Carnegie hosted S. Neil MacFarlane of the University of Oxford, Lincoln Mitchell of Columbia University’s Harriman Institute, and Mark Mullen from Transparency International Georgia to discuss foreign assistance and its effect on South Caucasus. Carnegie’s Thomas Carothers moderated.

An Ambitious Agenda

Over the past twenty years, the South Caucasus has experienced unanticipated independence, economic collapse, and conflicts in Nagorny Karabakh, Abkhazia, and South Ossetia, said MacFarlane. To match the upheaval in this region, he explained that Western foreign assistance has followed an ambitious agenda, with aid aimed at humanitarian aid, political and economic transformation, conflict resolution, and peace building. In fact, Mitchell estimated that the region has received about $7.2 billion in foreign assistance, with around $4.4 billion going to Georgia, $1.9 billion to Armenia, and around $800 million to Azerbaijan.

Positive Developments

Although it would be overly simplistic to draw causal links between Western assistance and development in the region, MacFarlane said, it is important to consider the effectiveness of the aid that has been given.

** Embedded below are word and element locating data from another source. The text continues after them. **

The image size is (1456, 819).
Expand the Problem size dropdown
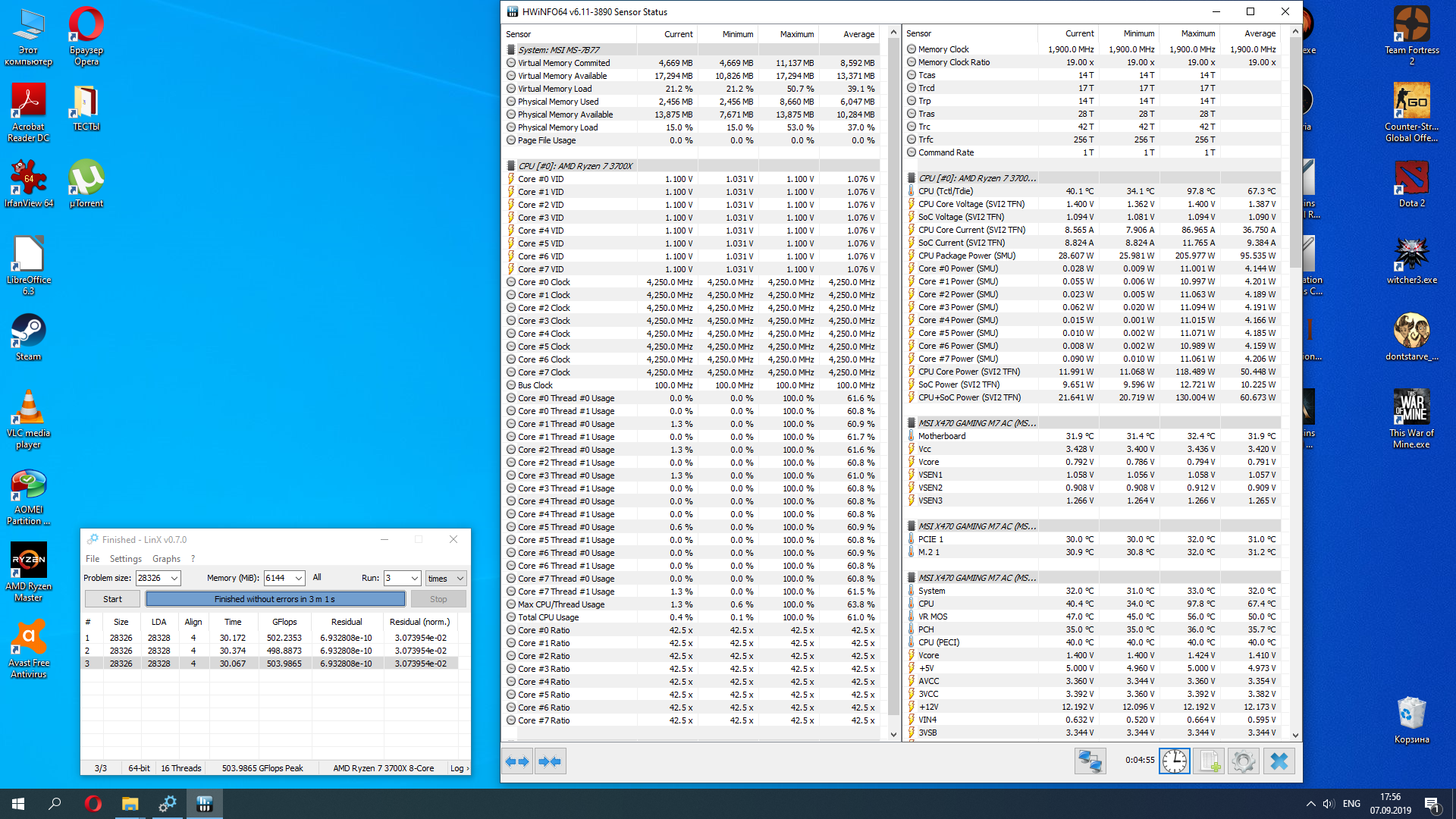coord(174,578)
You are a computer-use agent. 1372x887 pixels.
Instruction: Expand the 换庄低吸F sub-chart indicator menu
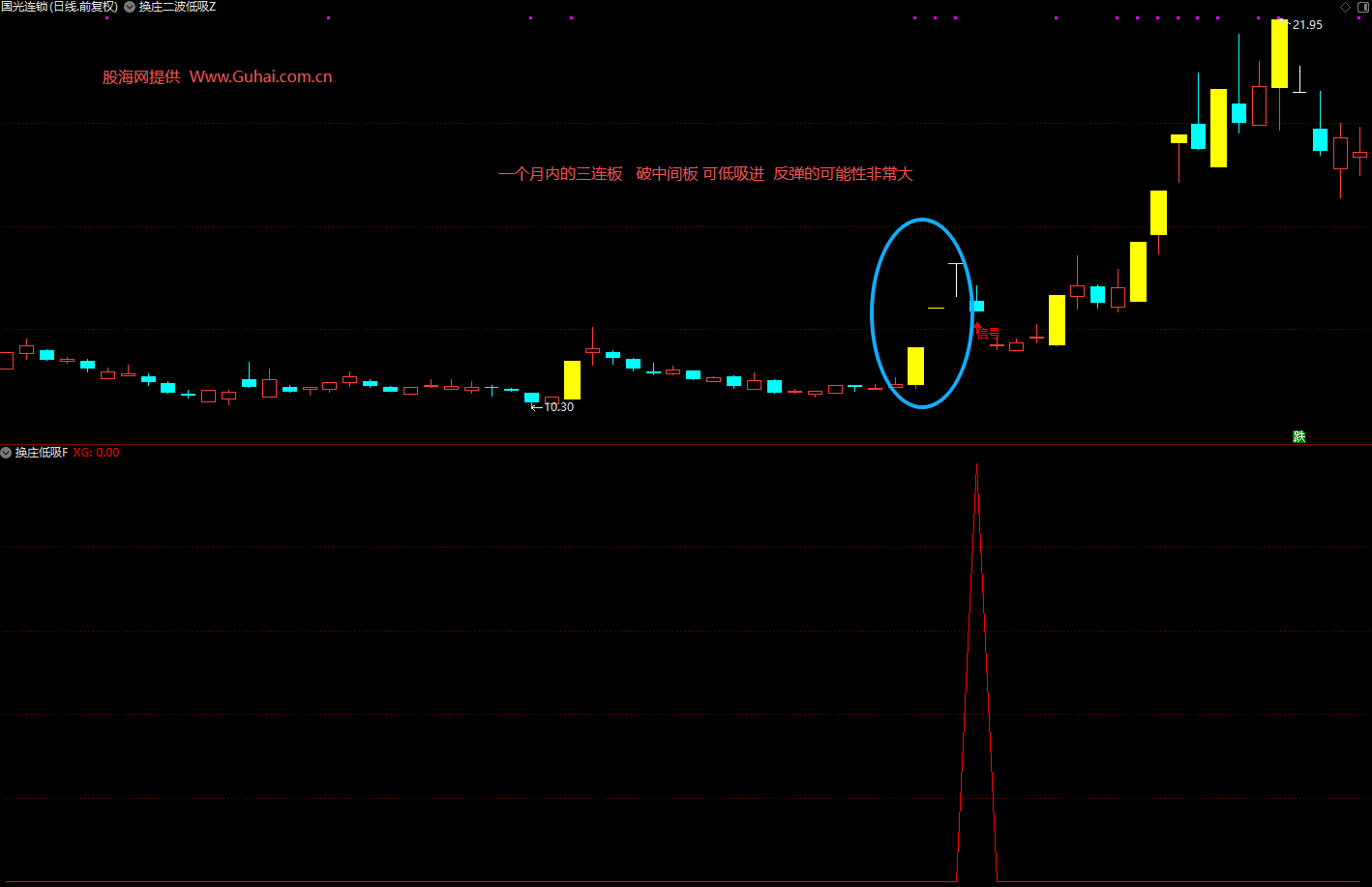tap(6, 453)
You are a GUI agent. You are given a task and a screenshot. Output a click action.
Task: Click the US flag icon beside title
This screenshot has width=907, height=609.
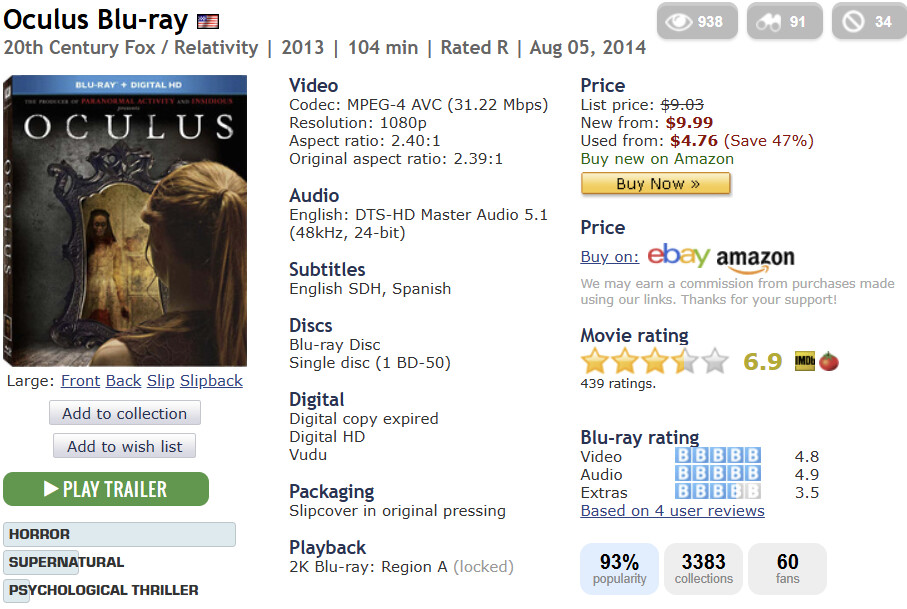pos(208,22)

  • State-building Assistance: Assistance aimed at state-building in South Caucasus can be considered to have been more or less effective, said MacFarlane, since the basis for statehood had been laid in all three countries.
  • Humanitarian Assistance: Assistance towards resolving humanitarian crises in the region can also be considered more or less effective, he said. There are still a number of humanitarian concerns in the region, although Mitchell pointed out that the South Caucasus has not experienced recent widespread famines, starvation, AIDS epidemics, terrorism, or large scale wars.
  • Economic Assistance: The economy grew in all three South Caucasus countries, said MacFarlane.
    If there had not been such sustained engagement by West, it is possible that the region would have seen three weak or failing states, concluded MacFarlane.

Negative Trends

Georgia, Armenia, and Azerbaijan all continue to suffer from a number of negative trends despite Western assistance, said MacFarlane. He listed a number of the most serious trends:

  • Unemployment and poverty
  • Unresolved conflicts, particularly over the breakaway regions of Abkhazia, South Ossetia, and Nagorny Karabakh
  • Weak rule of law and a lack of true democratic processes
  • Weak freedom of the media
  • Weak free markets
  • Frustrations over the potential for regional integration

Internal Factors

Some of the chief goals of Western aid, such as democracy, transparency, accountability, and conflict resolution, are not attractive to local elites, explained MacFarlane. These elites prefer to use the rhetoric of victimization and external threats to the region to strengthen their positions. As a result, he said, the elites use the power of the state to control resources and discourage challengers and demonstrate a clear disinterest in conflict resolution.   

Aid Recommendations

Based on his extensive experience, Mullen shared several recommendations that could make Western assistance more effective in the South Caucasus:

  • Interaction with the People: In Georgia, the U.S. embassy is currently stationed in a remote location where its officials have little interaction with the local population. Mullen argued that the embassy should move to middle of Tbilisi, or even to Kutaisi.
  • Relationship with Local Government: USAID grantees and staff value the relationships they have built with local government officials, but these relationships also allow local officials to influence the orientation of USAID activity, said Mullen.
  • Invest More in People and Less in NGOs: Almost all USAID grantees have an office in Washington, D.C., said Mullen. He recommended that donors focus more on partnering with the populations in the region, rather than organizations with presences both in the region and in the United States.
  • Importance of Scholarship: Mullen emphasized the enormous benefits that can be repeated from the relatively inexpensive assistance spent on student exchange and scholarship programs.